TASK OBJECTIVE: Render the records below as a JSON list of strings, one string per line, skipping blank lines and leaving out the pictures.

SOURCE RECORDS:

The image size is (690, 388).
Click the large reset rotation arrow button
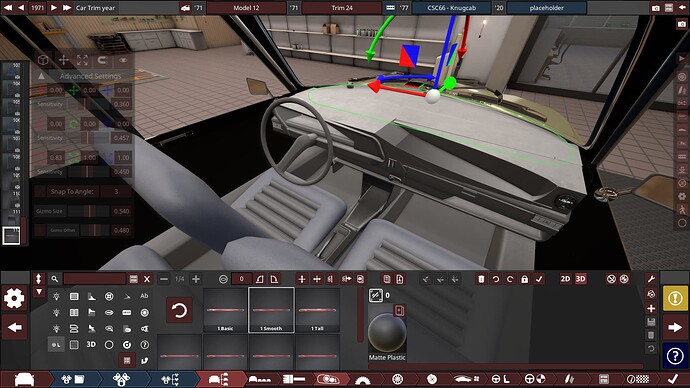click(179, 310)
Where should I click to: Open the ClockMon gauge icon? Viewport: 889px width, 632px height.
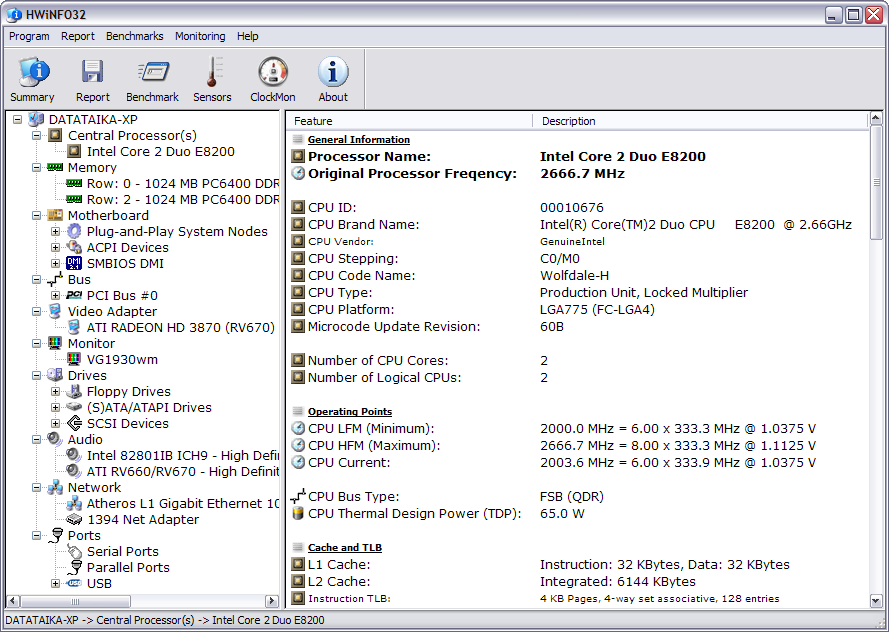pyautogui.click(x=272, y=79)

WORKED SOLUTION:
[
  "The image size is (690, 388).",
  "Click the large reset rotation arrow button",
  "click(179, 310)",
  "Where should I click to: Open the ClockMon gauge icon? Viewport: 889px width, 632px height.",
  "pyautogui.click(x=272, y=79)"
]